◆ STATED GOAL
Rewrite the lines from the start of the records through the line containing "tap(15, 106)", inclusive, replacing "Claims" with "Billing" and leaving everything else unchanged.

◆ RECORDS SUPPLIED

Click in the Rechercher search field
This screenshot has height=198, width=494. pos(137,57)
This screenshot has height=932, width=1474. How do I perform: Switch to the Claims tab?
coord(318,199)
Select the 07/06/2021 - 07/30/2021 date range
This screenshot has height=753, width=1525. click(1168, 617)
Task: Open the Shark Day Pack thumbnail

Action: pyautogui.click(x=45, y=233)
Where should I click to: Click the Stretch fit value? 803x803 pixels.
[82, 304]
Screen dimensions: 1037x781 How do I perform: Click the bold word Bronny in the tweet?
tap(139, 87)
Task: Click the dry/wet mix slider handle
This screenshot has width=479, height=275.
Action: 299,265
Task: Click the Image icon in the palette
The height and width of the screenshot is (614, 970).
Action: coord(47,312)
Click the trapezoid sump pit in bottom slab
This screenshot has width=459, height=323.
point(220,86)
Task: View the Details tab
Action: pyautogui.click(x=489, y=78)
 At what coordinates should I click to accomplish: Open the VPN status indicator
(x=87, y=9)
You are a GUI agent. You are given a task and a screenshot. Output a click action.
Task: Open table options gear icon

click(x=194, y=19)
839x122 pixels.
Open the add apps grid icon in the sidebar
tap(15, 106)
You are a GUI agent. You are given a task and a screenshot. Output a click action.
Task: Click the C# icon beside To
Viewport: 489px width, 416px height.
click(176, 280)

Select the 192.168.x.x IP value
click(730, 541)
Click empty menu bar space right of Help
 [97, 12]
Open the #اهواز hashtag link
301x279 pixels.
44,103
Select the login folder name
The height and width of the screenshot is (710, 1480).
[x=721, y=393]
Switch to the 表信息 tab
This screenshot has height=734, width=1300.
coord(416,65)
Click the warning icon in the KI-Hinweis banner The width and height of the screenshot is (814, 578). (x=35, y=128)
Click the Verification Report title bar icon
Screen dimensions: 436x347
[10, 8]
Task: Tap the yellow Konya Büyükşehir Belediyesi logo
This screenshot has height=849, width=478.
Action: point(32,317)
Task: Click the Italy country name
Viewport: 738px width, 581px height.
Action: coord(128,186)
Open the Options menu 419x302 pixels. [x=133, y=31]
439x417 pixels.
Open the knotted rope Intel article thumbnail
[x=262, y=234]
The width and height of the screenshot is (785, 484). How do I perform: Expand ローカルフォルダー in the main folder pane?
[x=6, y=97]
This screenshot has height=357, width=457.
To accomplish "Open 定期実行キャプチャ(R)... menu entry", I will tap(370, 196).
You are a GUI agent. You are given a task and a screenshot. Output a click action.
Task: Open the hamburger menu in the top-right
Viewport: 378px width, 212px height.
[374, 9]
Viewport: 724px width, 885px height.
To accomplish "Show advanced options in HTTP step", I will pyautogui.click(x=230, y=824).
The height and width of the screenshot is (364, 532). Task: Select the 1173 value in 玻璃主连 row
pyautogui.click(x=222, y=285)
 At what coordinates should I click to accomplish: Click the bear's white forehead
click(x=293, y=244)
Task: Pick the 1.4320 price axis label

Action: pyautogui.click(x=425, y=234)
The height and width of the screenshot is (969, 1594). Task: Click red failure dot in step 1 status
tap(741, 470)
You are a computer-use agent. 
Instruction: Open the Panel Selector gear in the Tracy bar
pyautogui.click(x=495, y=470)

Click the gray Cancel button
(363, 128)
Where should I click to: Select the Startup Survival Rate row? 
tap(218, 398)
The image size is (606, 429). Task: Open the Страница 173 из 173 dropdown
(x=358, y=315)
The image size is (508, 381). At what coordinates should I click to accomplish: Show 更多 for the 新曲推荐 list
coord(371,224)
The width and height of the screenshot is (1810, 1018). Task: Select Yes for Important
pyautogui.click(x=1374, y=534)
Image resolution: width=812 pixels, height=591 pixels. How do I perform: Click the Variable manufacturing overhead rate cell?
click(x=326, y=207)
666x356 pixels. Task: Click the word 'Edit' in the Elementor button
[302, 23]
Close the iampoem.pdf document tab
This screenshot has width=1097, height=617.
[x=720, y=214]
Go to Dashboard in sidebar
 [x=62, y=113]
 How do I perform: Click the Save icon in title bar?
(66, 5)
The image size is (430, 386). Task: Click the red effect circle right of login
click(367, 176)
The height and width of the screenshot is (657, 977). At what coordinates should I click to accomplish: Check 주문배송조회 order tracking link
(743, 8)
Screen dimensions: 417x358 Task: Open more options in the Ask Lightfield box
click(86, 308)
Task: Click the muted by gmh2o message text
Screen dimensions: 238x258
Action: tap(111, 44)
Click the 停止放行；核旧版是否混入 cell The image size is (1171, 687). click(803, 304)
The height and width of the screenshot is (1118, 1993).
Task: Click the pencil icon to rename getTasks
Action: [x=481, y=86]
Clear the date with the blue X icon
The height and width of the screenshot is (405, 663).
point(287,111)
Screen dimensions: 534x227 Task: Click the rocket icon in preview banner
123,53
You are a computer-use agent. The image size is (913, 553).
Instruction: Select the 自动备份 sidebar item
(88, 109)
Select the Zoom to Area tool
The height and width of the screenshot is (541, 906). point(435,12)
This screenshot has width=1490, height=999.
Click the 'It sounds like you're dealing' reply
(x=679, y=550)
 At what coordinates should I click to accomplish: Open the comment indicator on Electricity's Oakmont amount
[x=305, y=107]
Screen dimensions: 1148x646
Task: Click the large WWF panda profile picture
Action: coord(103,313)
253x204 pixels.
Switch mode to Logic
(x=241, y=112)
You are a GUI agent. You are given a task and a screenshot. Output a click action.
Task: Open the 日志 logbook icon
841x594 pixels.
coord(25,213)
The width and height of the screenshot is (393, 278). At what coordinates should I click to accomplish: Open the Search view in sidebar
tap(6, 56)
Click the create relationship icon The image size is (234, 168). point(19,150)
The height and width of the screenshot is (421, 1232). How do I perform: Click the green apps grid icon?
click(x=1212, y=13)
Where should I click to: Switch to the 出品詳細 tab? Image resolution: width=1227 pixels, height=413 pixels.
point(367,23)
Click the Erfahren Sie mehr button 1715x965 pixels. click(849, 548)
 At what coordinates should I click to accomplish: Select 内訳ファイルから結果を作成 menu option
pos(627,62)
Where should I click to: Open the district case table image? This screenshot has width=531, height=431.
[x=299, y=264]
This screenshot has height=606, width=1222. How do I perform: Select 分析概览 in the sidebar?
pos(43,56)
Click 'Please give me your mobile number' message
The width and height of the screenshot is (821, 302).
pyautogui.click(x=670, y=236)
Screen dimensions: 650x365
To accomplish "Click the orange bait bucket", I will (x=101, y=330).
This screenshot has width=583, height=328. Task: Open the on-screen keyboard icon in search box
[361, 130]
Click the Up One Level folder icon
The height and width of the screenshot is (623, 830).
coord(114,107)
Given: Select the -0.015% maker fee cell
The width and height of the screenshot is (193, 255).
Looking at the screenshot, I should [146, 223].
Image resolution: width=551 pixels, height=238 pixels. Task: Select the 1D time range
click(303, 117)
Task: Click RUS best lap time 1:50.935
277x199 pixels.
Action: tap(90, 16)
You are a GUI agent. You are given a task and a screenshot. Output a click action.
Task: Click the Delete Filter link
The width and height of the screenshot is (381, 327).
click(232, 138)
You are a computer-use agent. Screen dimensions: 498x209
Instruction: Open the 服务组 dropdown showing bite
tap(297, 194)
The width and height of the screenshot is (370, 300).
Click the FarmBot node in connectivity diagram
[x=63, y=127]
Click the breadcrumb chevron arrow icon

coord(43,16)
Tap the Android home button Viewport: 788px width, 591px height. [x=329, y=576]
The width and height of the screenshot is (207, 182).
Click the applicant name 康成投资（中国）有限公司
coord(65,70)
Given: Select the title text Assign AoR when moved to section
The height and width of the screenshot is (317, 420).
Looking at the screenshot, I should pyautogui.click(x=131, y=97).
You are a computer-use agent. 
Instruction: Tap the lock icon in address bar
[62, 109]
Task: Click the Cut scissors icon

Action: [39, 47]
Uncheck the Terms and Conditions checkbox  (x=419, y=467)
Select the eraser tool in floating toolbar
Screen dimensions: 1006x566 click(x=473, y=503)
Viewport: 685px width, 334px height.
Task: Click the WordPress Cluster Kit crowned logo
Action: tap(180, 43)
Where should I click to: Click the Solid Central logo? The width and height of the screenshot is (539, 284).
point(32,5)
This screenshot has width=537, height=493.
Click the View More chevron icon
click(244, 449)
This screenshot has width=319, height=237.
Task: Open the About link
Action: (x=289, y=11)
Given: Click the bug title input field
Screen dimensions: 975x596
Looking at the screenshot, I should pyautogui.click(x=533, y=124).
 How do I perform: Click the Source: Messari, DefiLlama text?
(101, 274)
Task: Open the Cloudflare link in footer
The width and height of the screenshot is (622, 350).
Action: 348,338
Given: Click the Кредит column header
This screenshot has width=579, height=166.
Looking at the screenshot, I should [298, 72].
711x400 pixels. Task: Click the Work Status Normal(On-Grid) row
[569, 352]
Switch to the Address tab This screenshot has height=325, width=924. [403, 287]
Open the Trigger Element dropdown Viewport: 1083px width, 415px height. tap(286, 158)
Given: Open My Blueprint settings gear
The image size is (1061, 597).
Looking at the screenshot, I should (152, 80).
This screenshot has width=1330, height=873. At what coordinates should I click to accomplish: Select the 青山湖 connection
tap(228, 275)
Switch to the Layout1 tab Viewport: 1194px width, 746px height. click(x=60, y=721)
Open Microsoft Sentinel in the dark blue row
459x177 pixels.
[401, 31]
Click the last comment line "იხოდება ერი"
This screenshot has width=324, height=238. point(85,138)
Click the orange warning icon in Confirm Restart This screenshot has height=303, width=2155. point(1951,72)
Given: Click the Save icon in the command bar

◆ TASK SOLUTION
Click in the Rechercher search field
This screenshot has height=198, width=494. pos(137,57)
This screenshot has height=932, width=1474. How do I perform: Switch to the Billing tab?
coord(318,199)
Select the 07/06/2021 - 07/30/2021 date range
This screenshot has height=753, width=1525. click(1168, 617)
Task: Open the Shark Day Pack thumbnail

Action: pyautogui.click(x=45, y=233)
Where should I click to: Click the Stretch fit value? 803x803 pixels.
[82, 304]
Screen dimensions: 1037x781 How do I perform: Click the bold word Bronny in the tweet?
tap(139, 87)
Task: Click the dry/wet mix slider handle
This screenshot has width=479, height=275.
Action: 299,265
Task: Click the Image icon in the palette
The height and width of the screenshot is (614, 970).
Action: coord(47,312)
Click the trapezoid sump pit in bottom slab
This screenshot has width=459, height=323.
point(220,86)
Task: View the Details tab
Action: pyautogui.click(x=489, y=78)
 At what coordinates should I click to accomplish: Open the VPN status indicator
(x=87, y=9)
You are a GUI agent. You are given a task and a screenshot. Output a click action.
Task: Open table options gear icon

click(x=194, y=19)
839x122 pixels.
Open the add apps grid icon in the sidebar
tap(15, 106)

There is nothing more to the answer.